(Saved data entries)

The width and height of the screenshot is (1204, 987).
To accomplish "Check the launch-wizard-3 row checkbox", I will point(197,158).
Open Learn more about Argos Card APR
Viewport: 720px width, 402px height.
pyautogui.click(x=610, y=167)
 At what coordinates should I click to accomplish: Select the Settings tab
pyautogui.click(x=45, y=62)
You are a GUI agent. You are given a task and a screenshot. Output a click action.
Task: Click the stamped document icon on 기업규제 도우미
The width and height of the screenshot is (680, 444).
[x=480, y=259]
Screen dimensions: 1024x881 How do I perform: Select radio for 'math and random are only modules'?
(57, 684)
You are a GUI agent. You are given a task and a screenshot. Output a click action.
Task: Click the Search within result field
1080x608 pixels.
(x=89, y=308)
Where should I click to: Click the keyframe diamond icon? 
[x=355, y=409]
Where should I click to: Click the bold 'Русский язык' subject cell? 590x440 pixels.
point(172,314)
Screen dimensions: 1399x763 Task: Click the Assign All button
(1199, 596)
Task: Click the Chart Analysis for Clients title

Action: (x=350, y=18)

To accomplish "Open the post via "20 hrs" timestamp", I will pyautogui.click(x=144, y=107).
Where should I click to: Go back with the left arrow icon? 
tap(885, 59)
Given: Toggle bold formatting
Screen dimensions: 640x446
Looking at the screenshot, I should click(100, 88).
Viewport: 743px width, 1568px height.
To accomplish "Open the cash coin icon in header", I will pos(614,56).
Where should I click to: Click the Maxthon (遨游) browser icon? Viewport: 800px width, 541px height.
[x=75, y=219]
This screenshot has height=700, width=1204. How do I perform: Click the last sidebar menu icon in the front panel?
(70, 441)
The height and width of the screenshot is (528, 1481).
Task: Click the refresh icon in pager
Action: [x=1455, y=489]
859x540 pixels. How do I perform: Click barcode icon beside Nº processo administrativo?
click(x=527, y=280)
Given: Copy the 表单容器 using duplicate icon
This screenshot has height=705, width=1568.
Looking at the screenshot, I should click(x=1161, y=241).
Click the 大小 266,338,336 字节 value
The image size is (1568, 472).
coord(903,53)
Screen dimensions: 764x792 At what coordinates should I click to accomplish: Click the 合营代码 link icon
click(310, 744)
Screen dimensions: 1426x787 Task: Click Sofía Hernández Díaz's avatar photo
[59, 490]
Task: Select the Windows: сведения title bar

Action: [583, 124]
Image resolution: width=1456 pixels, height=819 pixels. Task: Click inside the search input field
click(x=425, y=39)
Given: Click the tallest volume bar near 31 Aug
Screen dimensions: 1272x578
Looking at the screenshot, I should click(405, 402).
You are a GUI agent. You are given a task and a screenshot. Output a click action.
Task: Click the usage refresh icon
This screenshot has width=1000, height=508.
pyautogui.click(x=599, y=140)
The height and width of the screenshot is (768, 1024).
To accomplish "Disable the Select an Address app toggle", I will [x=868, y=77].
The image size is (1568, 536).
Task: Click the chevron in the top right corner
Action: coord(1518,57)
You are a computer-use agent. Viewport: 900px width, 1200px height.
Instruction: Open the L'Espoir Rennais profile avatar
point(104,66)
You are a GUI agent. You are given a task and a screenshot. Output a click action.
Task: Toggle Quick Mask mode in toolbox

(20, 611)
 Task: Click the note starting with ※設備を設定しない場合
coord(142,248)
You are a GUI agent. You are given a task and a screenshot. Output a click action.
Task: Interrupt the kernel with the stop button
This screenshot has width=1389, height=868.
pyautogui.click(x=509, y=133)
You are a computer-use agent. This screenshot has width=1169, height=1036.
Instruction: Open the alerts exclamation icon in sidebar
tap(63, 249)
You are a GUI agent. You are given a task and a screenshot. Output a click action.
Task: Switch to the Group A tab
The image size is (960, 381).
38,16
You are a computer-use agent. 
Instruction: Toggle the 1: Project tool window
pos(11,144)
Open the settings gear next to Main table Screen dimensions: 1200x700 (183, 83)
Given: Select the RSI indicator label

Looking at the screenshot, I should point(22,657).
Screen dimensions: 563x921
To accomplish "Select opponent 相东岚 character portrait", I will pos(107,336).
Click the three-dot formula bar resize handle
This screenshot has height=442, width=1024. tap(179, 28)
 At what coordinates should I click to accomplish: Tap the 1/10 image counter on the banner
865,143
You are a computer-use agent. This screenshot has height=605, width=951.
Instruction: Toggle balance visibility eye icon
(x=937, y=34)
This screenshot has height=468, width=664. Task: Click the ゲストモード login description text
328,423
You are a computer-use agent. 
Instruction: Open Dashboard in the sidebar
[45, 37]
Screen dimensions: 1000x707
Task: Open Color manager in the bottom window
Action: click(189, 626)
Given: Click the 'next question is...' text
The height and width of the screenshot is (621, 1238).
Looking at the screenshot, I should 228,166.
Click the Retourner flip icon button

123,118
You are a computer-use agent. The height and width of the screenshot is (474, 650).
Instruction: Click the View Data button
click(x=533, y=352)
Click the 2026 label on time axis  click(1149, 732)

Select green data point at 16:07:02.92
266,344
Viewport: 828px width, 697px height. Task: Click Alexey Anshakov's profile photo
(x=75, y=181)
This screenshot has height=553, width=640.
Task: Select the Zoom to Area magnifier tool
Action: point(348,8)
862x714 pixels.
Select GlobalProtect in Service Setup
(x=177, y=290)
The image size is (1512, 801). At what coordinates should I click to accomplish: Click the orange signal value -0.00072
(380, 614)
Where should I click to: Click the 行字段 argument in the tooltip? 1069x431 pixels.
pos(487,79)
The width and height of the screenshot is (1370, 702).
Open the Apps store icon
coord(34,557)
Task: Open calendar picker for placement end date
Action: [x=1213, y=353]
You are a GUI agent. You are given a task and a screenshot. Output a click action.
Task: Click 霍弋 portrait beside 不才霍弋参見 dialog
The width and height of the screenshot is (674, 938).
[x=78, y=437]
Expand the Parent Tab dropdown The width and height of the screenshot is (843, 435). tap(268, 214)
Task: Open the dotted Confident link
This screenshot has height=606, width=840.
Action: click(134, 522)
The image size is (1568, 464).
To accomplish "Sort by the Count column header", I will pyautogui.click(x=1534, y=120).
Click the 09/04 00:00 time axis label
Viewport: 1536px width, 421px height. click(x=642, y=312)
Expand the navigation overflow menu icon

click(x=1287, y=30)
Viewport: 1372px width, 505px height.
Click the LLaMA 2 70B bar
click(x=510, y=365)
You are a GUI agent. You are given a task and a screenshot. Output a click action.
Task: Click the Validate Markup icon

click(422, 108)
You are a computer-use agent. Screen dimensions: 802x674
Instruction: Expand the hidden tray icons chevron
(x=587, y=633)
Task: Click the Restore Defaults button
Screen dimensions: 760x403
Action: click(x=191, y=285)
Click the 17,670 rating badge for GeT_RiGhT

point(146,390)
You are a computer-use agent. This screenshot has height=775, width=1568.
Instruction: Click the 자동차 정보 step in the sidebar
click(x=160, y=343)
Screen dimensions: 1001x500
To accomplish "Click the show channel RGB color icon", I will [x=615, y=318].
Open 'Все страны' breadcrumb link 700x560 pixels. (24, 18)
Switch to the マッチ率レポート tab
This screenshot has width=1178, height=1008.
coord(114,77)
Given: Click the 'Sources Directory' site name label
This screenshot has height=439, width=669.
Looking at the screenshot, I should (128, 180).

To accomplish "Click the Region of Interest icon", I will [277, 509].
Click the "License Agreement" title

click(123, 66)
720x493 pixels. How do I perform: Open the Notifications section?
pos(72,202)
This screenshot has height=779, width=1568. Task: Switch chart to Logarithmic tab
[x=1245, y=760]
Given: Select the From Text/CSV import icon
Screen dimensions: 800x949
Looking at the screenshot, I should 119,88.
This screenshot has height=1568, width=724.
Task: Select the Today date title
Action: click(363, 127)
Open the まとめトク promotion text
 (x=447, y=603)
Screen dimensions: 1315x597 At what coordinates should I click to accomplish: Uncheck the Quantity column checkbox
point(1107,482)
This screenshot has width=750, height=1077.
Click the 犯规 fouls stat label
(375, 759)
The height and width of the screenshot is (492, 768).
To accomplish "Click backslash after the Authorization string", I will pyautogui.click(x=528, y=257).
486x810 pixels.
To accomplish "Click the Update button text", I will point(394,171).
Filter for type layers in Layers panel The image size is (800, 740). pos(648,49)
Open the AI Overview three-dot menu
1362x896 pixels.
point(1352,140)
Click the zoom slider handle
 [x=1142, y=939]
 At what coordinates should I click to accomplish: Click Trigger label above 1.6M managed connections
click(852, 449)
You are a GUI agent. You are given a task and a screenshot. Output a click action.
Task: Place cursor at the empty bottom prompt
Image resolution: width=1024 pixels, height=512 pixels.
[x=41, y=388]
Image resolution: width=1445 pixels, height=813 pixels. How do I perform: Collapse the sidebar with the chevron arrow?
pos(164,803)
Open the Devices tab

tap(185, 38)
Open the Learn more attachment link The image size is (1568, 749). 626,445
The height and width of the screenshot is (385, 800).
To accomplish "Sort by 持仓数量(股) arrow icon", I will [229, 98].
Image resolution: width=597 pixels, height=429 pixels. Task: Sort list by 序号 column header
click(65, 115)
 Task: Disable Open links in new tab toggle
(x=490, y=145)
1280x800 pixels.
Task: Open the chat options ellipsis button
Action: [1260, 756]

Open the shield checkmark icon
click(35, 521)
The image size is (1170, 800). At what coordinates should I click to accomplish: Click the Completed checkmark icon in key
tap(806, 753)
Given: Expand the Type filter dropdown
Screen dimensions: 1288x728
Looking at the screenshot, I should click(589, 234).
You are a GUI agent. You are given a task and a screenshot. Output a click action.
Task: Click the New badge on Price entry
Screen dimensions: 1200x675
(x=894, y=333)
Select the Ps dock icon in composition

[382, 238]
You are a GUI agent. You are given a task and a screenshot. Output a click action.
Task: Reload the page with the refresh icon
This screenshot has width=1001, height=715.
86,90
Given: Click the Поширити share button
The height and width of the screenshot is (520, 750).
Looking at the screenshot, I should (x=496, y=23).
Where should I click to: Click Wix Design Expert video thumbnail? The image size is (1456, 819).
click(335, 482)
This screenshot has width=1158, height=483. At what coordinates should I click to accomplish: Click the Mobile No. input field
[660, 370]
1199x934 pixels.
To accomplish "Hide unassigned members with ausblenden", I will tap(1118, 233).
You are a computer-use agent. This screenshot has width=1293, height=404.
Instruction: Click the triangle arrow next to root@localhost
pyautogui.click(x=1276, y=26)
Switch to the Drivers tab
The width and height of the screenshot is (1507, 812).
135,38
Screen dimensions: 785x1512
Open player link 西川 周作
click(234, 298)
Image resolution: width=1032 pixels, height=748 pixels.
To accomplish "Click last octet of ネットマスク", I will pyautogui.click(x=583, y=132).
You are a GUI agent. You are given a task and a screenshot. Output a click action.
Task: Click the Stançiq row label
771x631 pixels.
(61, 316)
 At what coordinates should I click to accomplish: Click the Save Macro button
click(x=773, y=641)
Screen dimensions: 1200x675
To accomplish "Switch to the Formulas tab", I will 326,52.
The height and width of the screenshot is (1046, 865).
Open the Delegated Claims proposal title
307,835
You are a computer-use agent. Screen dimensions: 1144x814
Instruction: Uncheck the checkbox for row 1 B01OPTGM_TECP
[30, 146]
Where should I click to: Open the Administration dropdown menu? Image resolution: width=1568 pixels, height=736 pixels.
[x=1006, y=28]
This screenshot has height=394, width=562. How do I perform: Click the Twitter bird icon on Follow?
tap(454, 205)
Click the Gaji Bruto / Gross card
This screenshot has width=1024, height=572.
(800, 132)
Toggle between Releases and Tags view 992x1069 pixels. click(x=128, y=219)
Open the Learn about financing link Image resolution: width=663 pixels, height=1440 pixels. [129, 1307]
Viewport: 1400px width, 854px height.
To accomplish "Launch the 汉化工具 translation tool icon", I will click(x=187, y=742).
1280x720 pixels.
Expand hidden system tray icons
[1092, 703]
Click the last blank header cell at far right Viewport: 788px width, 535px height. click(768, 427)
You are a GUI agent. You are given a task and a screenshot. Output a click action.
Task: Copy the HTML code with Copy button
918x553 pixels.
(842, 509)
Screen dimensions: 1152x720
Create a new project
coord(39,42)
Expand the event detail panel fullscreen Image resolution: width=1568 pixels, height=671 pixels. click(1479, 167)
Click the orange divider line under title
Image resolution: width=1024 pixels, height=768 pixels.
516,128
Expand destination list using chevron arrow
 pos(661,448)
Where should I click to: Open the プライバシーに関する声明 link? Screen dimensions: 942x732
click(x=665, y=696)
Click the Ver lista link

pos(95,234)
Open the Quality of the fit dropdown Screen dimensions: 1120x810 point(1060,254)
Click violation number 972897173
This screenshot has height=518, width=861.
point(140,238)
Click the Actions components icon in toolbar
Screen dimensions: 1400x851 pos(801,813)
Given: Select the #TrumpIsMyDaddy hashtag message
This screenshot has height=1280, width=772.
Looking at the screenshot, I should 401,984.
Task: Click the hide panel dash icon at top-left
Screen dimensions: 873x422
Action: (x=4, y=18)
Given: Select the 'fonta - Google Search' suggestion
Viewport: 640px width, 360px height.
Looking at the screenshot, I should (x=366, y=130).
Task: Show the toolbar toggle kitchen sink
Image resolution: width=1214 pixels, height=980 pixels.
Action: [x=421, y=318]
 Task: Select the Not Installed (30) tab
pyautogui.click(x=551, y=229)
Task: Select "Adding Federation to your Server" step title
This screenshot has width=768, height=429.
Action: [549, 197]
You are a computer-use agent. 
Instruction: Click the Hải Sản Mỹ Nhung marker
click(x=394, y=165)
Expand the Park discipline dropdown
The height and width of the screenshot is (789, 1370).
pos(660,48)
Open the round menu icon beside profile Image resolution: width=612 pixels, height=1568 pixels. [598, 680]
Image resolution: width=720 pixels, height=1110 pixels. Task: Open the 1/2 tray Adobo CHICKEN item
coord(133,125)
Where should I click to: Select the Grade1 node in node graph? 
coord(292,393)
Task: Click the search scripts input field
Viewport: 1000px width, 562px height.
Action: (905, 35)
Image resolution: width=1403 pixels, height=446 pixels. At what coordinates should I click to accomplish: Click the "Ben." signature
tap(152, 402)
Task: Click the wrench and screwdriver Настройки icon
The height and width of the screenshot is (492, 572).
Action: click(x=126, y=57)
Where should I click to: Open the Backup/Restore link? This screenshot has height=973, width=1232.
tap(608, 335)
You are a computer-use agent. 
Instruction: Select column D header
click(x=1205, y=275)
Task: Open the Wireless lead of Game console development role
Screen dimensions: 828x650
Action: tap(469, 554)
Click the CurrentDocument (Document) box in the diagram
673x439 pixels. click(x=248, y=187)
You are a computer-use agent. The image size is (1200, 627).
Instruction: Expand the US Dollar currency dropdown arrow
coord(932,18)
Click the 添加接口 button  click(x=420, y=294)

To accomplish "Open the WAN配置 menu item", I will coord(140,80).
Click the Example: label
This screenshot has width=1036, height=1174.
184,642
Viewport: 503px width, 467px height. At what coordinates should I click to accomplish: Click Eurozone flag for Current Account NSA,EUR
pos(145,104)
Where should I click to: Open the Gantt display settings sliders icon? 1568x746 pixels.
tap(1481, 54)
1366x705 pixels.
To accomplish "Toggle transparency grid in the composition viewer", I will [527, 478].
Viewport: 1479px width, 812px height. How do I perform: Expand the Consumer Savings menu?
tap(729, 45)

- [About this exercise]
The response must contain each line above that holds the string "portrait".

- [Written answer]
To accomplish "Select opponent 相东岚 character portrait", I will pos(107,336).
Task: Click 霍弋 portrait beside 不才霍弋参見 dialog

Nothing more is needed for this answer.